Dunque, la storia “vera” si interseca a una storia fantastica sotto tutti i punti di vista, ma non per questo meno drammatica e reale. E non solo: personaggi realmente esistiti e storicamente documentati (come Re Giovanni e i membri della famiglia reale portoghese, Padre Bartolomeu Lourenço de Gusmão, Domenico Scarlatti) vengono a trovarsi sullo stesso piano di personaggi frutto dell’ingegno di Saramago. E tanti sono i personaggi che incontriamo nel romanzo, tutti con una loro storia e un loro significato, che collaborano a creare la finzione narrativa del romanzo e contribuiscono a portare alla luce la vera storia, fatta anche di sofferenze, ingiustizie e morte: una storia che non deve finire nell’oblio.
——
▸ **CONSEGNA**:
Modifica il passo dell'estratto che parte dalle parole "Dunque, la storia" e si chiude dopo "deve finire nell’oblio.", riportandolo con "romanzo" sostituito da "libro". Il materiale che segue non è necessario.

▸ **CAMPIONE DATI**:
——
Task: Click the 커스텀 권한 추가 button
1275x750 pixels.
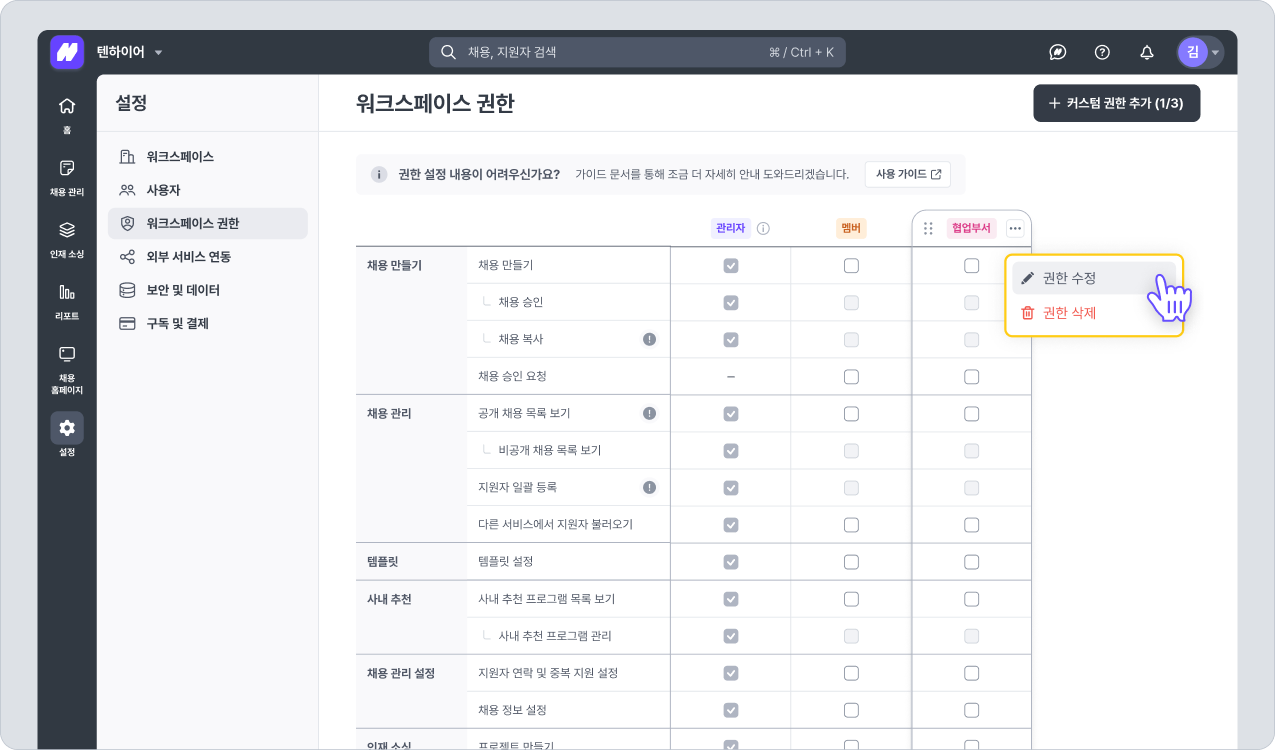Action: pos(1116,103)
——
▸ **COMPITO SVOLTO**:
Dunque, la storia “vera” si interseca a una storia fantastica sotto tutti i punti di vista, ma non per questo meno drammatica e reale. E non solo: personaggi realmente esistiti e storicamente documentati (come Re Giovanni e i membri della famiglia reale portoghese, Padre Bartolomeu Lourenço de Gusmão, Domenico Scarlatti) vengono a trovarsi sullo stesso piano di personaggi frutto dell’ingegno di Saramago. E tanti sono i personaggi che incontriamo nel libro, tutti con una loro storia e un loro significato, che collaborano a creare la finzione narrativa del libro e contribuiscono a portare alla luce la vera storia, fatta anche di sofferenze, ingiustizie e morte: una storia che non deve finire nell’oblio.